» **Dataset excerpt**

▬▬▬▬▬▬

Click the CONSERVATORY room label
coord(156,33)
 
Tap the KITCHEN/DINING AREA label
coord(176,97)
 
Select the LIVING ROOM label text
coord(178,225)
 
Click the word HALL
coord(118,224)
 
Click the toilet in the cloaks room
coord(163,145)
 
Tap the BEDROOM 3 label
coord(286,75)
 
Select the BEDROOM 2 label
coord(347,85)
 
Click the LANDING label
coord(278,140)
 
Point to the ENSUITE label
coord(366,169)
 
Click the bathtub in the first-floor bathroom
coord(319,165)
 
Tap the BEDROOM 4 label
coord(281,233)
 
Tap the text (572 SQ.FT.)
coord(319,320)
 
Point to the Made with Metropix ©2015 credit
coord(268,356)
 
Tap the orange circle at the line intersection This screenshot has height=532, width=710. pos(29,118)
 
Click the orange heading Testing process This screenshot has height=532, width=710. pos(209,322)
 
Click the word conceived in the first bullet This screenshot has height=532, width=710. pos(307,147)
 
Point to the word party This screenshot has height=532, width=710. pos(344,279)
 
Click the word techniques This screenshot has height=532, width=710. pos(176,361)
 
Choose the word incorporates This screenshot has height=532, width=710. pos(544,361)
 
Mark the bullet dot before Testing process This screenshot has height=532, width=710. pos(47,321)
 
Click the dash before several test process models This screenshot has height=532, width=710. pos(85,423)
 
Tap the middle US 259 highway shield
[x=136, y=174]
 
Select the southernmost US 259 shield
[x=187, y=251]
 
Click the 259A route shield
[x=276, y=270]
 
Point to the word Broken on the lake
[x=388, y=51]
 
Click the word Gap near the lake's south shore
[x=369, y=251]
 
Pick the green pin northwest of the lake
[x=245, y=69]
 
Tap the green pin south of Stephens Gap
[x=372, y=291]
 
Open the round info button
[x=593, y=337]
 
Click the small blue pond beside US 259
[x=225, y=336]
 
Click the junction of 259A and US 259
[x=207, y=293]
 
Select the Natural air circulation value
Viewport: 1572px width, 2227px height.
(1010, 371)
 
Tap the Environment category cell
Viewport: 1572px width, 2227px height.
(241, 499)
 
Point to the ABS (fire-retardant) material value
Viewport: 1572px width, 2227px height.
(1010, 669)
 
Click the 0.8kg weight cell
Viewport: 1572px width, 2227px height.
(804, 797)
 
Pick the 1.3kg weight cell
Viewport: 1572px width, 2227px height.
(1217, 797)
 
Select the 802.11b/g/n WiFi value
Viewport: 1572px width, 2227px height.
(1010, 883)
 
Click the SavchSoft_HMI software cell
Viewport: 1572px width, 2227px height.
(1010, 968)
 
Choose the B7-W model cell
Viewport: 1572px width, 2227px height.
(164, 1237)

▬▬▬▬▬▬

» **THE TASK**
Return the lines of the material from its first line through the line containing "Click the orange", both included, reproducing each line without any change.

» **OUTPUT OF THE EXERCISE**
Click the CONSERVATORY room label
coord(156,33)
 
Tap the KITCHEN/DINING AREA label
coord(176,97)
 
Select the LIVING ROOM label text
coord(178,225)
 
Click the word HALL
coord(118,224)
 
Click the toilet in the cloaks room
coord(163,145)
 
Tap the BEDROOM 3 label
coord(286,75)
 
Select the BEDROOM 2 label
coord(347,85)
 
Click the LANDING label
coord(278,140)
 
Point to the ENSUITE label
coord(366,169)
 
Click the bathtub in the first-floor bathroom
coord(319,165)
 
Tap the BEDROOM 4 label
coord(281,233)
 
Tap the text (572 SQ.FT.)
coord(319,320)
 
Point to the Made with Metropix ©2015 credit
coord(268,356)
 
Tap the orange circle at the line intersection This screenshot has height=532, width=710. pos(29,118)
 
Click the orange heading Testing process This screenshot has height=532, width=710. pos(209,322)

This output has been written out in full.